[Beowulf] Parallel application performance tests

Wed Nov 29 06:04:05 PST 2006

Charlie

Not so. Jeff Squyres told me the same thing, but based on my experience it
is not the TCP implementation in OpenMPI that's so bad; it's the algorithms
for the collectives that makes the biggest difference. LAM is about the same
as OpenMPI for point-to-point. See below for a 2 node bidirectional edge
exchange. Results are 1-way throughput in Mbytes/sec. There is a difference
at 64KBytes because OMPI is switching to Rendezvous protocol while LAM was
set to switch at 128K. But other than that the performance is similar.

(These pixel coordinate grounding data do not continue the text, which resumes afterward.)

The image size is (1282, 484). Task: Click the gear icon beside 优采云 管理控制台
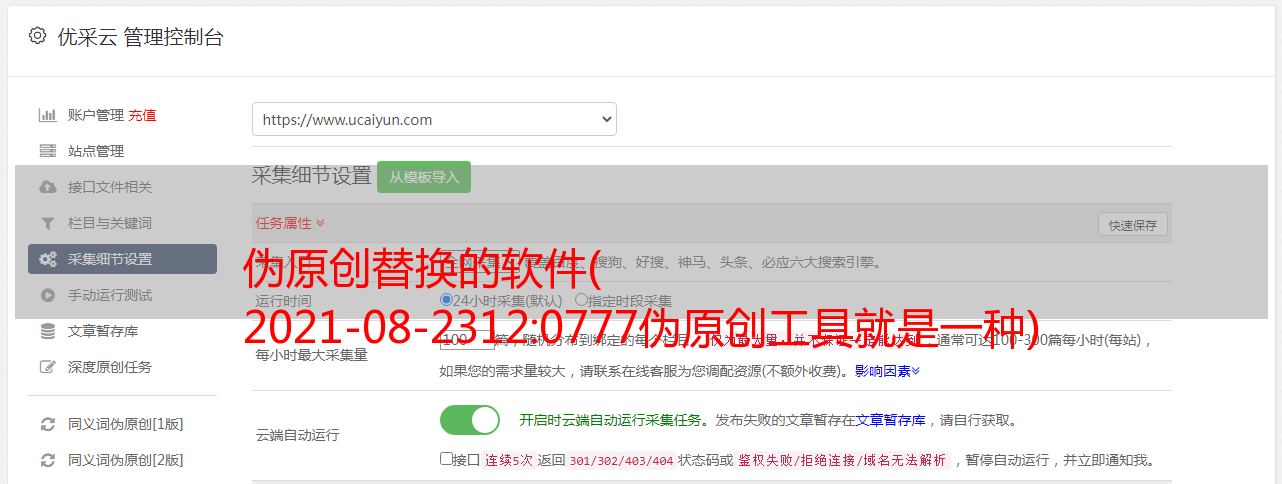coord(37,36)
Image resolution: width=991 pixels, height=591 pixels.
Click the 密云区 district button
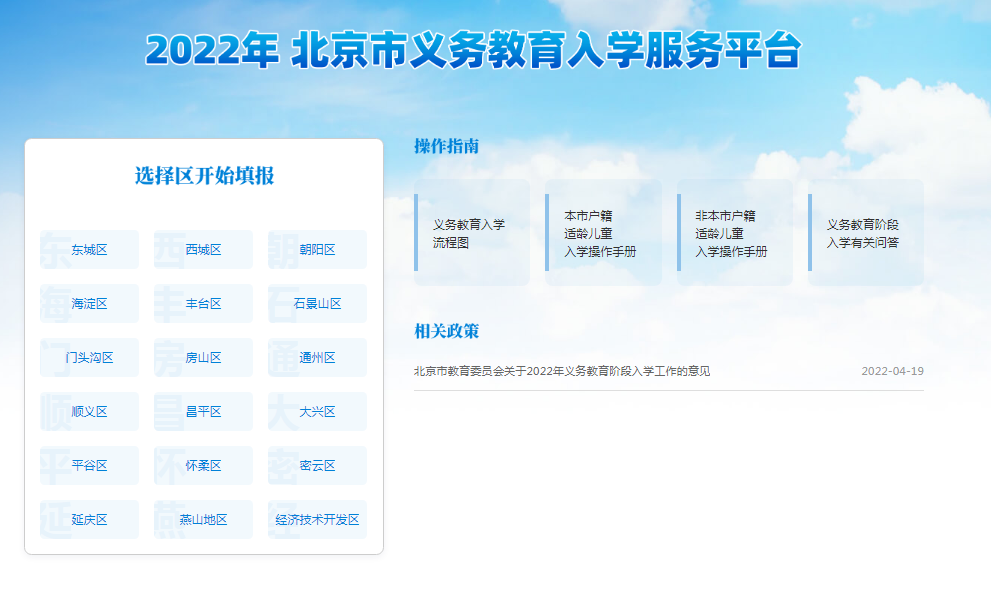point(317,466)
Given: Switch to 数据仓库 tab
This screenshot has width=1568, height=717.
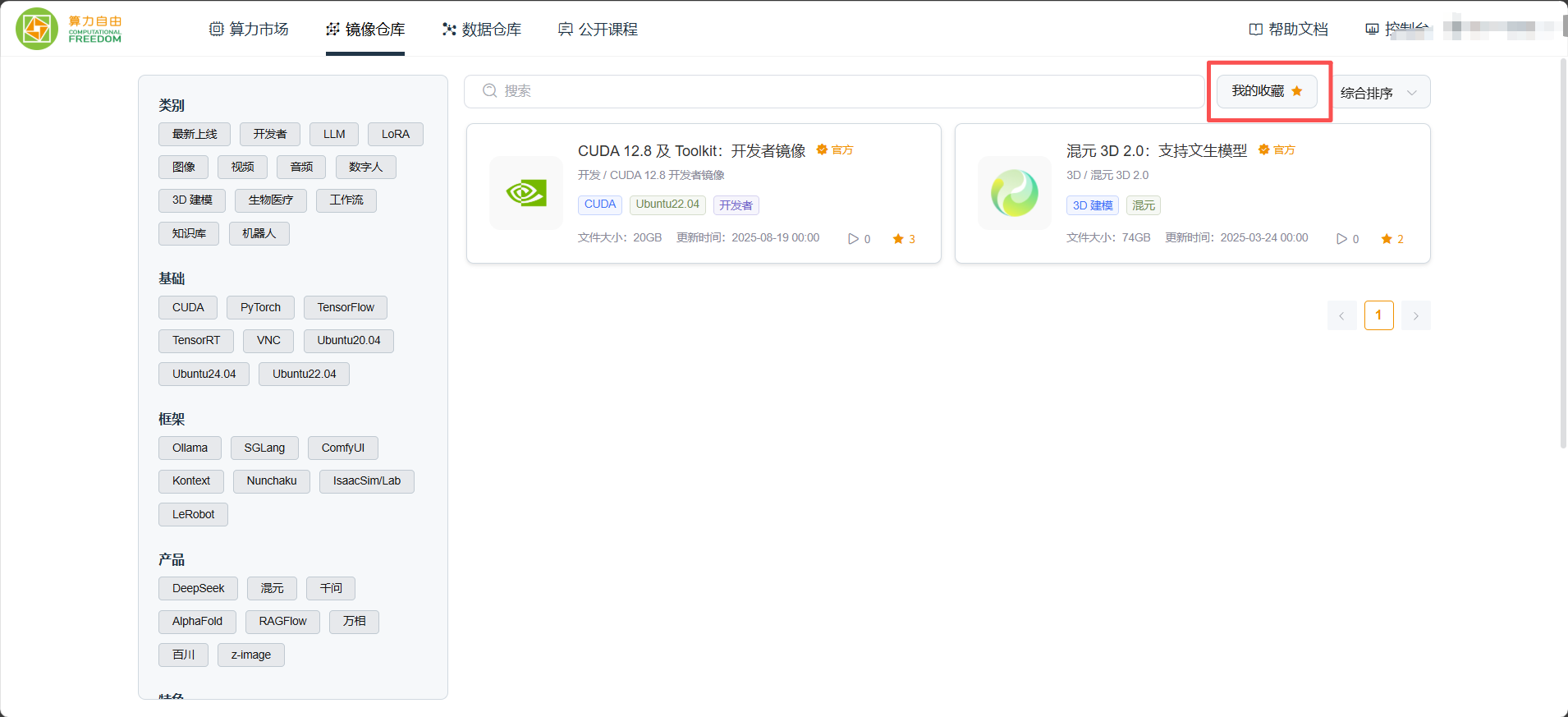Looking at the screenshot, I should [481, 30].

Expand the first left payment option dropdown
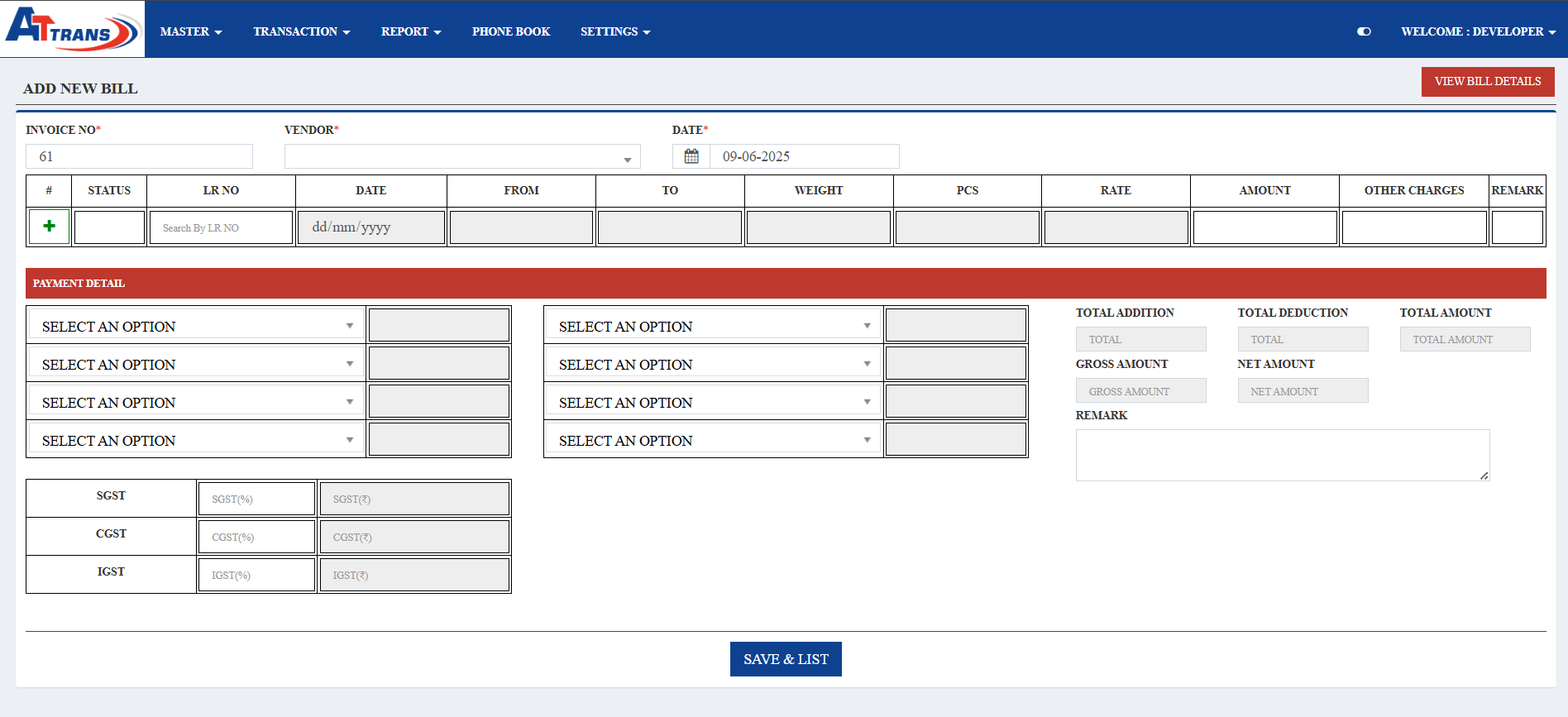[x=197, y=326]
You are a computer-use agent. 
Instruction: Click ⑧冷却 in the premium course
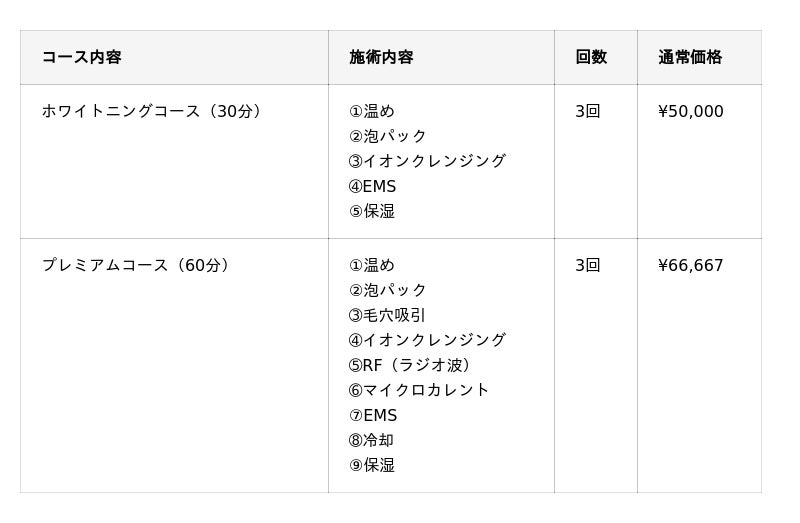click(x=372, y=440)
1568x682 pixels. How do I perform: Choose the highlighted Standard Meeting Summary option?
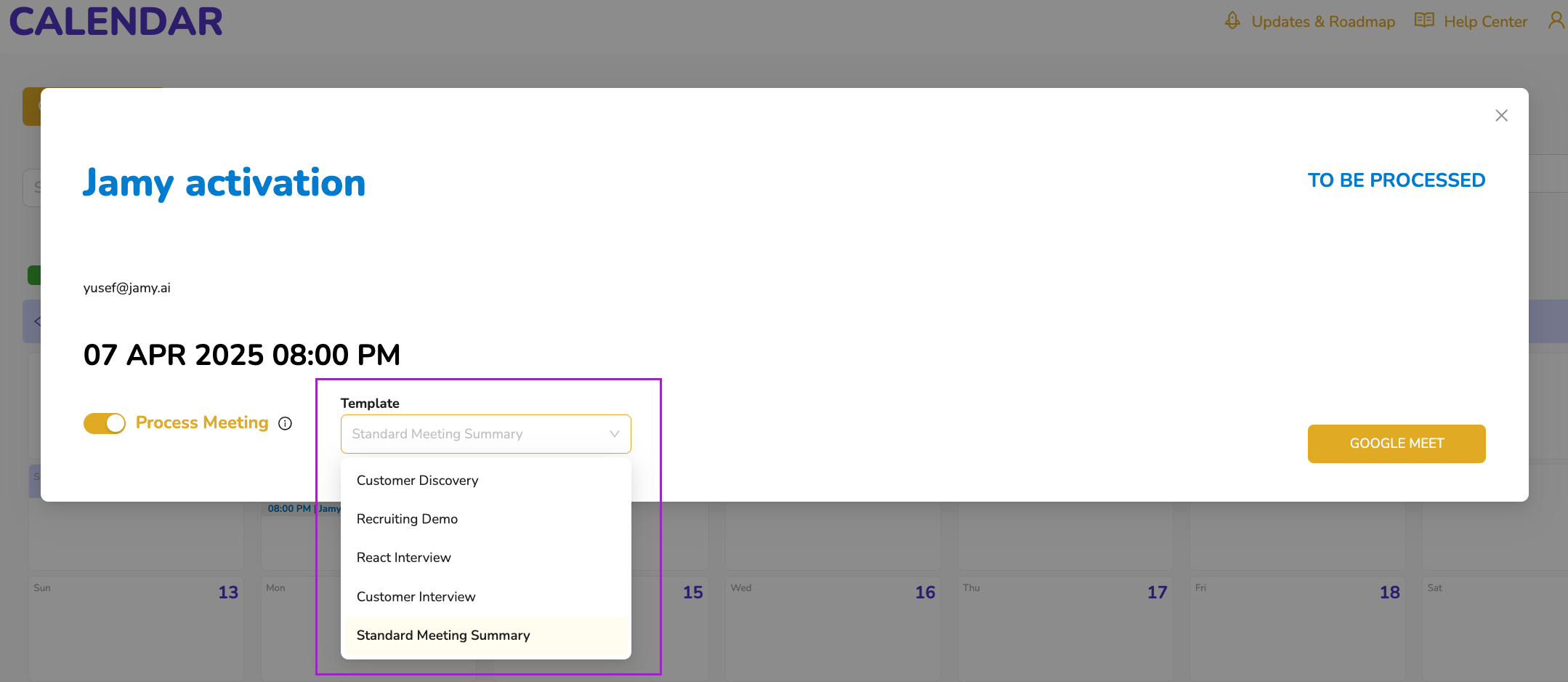(443, 635)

MPICH has a worse TCP implementation than either of these. But its
collective algorithms are the best I have tested. Particularly All_reduce
which gets used a lot. So in some applications MPICH can edge out OpenMPI or
LAM for large numbers of cpus.

The optimum All_reduce has an asymptotic time proportional to 2M where M is
the message length. LAM and OMPI typically use a binary tree, which is
2M*log_2(Np). This makes a substantial difference for large numbers of
processors (Np > 32). MPICH has a near-optimum algorithm that scales
asymptotically as 4M. So MPICH + GAMMA lays waste to any TCP implementation
including LAM. I have a lot of results for LAM as well, but not quite  as
complete as for OpenMPI. In general I found OpenMPI v1.2 gave similar
application benchmarks to LAM, which is why I didn't bother to report them;
MPI/GAMMA is much faster than either of them.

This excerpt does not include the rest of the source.